The impact of data loss on financial institutions

IBM’s Cost of a Data Breach Report 2025 puts the average breach in financial services at USD 5.56 million. That’s lower than healthcare, which still tops the list at USD 7.42 million, but it keeps finance firmly among the most expensive industries for breaches. For context, the global average across all sectors is USD 4.44 million.


4.4M

The global average cost of a data breach, in USD, a 9% decrease over last year—driven by faster identification and containment.

97%

Share of organizations that reported an AI-related security incident and lacked proper AI access controls.

63%

Share of organizations that lacked AI governance policies to manage AI or prevent the proliferation of shadow AI.

1.9M

Cost savings, in USD, from extensive use of AI in security, compared to organizations that didn’t use these solutions.

Source: IBM  


Costs aren’t dropping in finance the way they are in other industries, and that’s telling. New threats, including AI-driven phishing and deepfakes, are pushing costs higher. Financial institutions are sitting on data that’s both valuable to criminals and tightly regulated by governments. That combination makes every incident more expensive to resolve.

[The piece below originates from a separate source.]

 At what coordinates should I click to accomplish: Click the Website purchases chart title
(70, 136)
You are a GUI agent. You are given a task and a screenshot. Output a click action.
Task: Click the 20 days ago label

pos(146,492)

And money isn’t the only hit. More than half of organizations report lasting reputational damage after a data breach. In financial services—where trust is the entire business model—that can be worse than the technical breach itself. A single high-profile incident can mean clients moving their accounts elsewhere, investors losing confidence, and regulators tightening oversight.

Operationally, the ripple effect is immediate:

  • Staff productivity tanks while systems are restored. 
  • Downtime drives up costs by the hour. 
  • IT teams drop strategic work to focus on crisis management. 
  • Customer service teams drown in complaints and account resets. 
  • Regulators can—and often do—step in with fines. 

That’s why data security in finance isn’t just an IT concern—it’s a boardroom issue. The risks are immediate, the costs are rising, and the damage to trust can take years to undo.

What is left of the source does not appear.